Em contrapartida, Lima Barreto propõe uma literatura militante, que desperte reflexões no leitor sobre o que deve ser exigido para o bem-estar da humanidade, em vez de configurar apenas um extrato do que é publicado nas antologias. Daí, a ironia com que registra esses discursos vazios, sem objetividade ou clareza, com intenção exclusiva de extasiar os leitores pelo arcabouço filosófico e beletrista.
Para Arrigucci Júnior (1987: 53), “a crônica é ela própria um fato moderno, submetendo-se aos choques da novidade, ao consumo imediato, às inquietações de um desejo sempre insatisfeito, à rápida transformação e à fugacidade da vida moderna”. A crônica aproxima narrador e leitor, por meio de um cotidiano que possa não ser vivenciado hoje, mas que se presentifica, à medida que estabelece a sintonia entre os dois (narrador e leitor), no encontro marcado para fazer fluir idéias e impressões evocadas pela narrativa.

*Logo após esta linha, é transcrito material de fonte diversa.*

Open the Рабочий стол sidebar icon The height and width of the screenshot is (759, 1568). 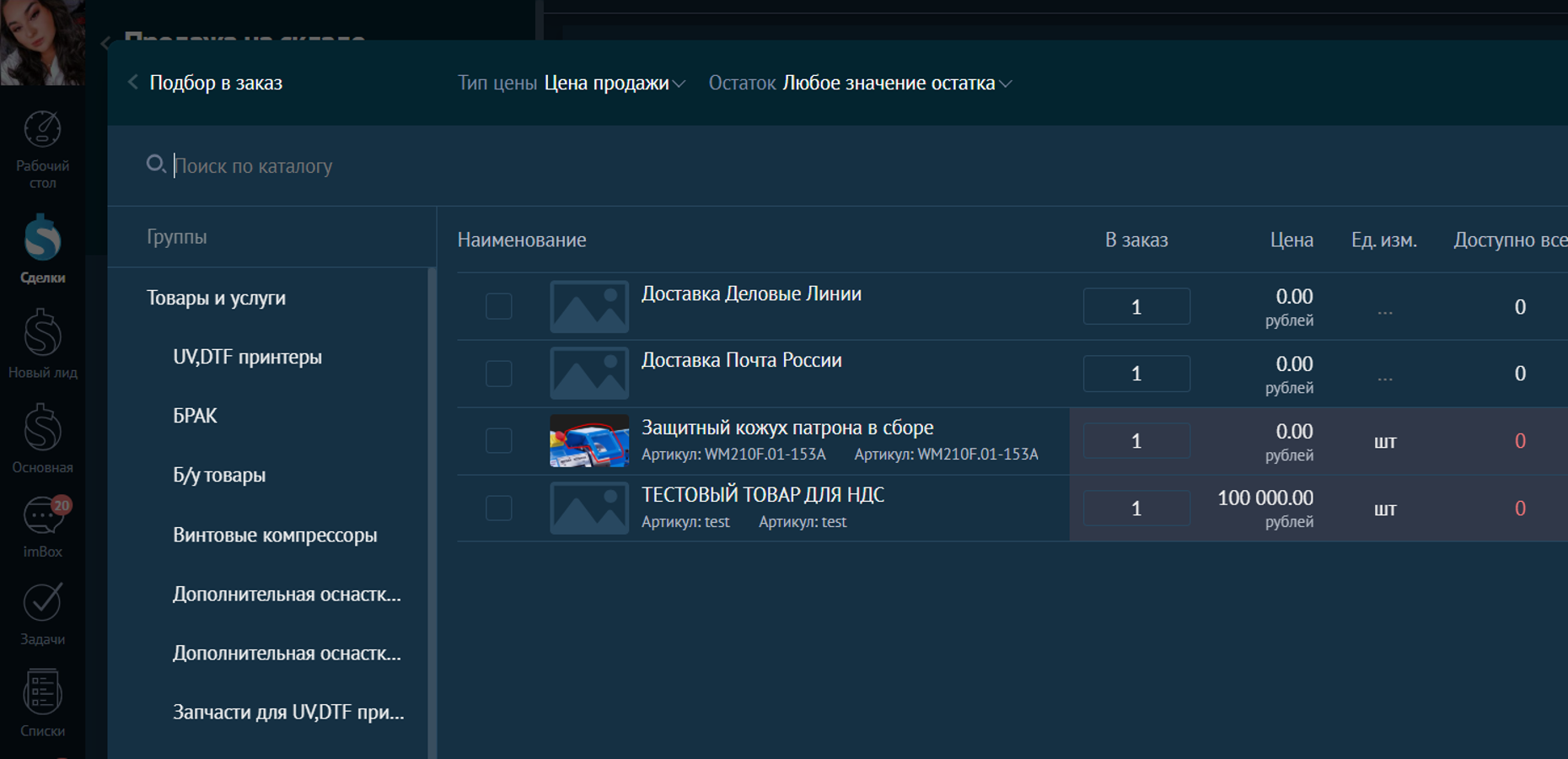(x=42, y=130)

O mesmo autor afirma que “a crônica se situa bem perto do chão, no cotidiano da cidade moderna, e escolhe a linguagem simples e comunicativa, o tom menor do bate-papo entre amigos, para tratar das pequenas coisas que formam a vida diária, onde às vezes encontra a mais alta poesia”. (Arrigucci Júnior, 1987: 55). No entanto, este “tom menor” no tratamento dos temas do cotidiano exige do cronista habilidade do domínio textual para conseguir, dentro da economia da crônica, ajustar o enfoque, aprofundar questões, suscitar reflexões e extrair poética a partir de um cotidiano ainda pulsante no imaginário do leitor.
É o que se constata na crônica Os enterros de Inhaúma, extraída do livro Feiras e mafuás, na qual Lima Barreto (1956: 287 – 298) se posiciona entre o cômico e o satírico, mostrando o estranho costume dos habitantes do subúrbio em desfilar com o defunto pelas ruas locais, numa longa caminhada em direção ao Cemitério de Inhaúma.
O subúrbio carioca sofre há muito tempo com a proverbial incúria dos governantes, que o consideram um não-lugar: os investimentos em obras públicas são direcionados para áreas mais nobres, de maior visibilidade para a metrópole. Por isso, as ruas do subúrbio são muito maltratadas e com calçamento irregular, tornando este percurso fúnebre para o Cemitério de Inhaúma um verdadeiro caminhar para o Calvário. O cronista narra que, num destes penosos deslocamentos, o coche que conduzia o caixão caiu num buraco da rua, o cocheiro e o caixão foram jogados para fora do carro fúnebre. Segundo o narrador, o defunto saltou do esquife, indignado por ter voltado à vida, em função do desastre causado pelo descaso municipal. Eis o discurso do ex-de cujus:
Desgraçada municipalidade de minha terra que deixas este calçamento em tão mau estado! Eu que ia afinal descansar, devido ao teu relaxamento volto ao mundo, para ouvir as queixas da minha mulher por causa da carestia da vida, de que não tenho culpa alguma; e sofrer as impertinências do meu chefe Selrão, por causa de suas hemorróidas, pelas quais não me cabe responsabilidade qualquer! Ah! Prefeitura de uma figa, se tivesses uma só cabeça havias de ver as forças das minhas munhecas! Eu te esganava, maldita, que me trazes de novo à vida! (Barreto, 1956: 290).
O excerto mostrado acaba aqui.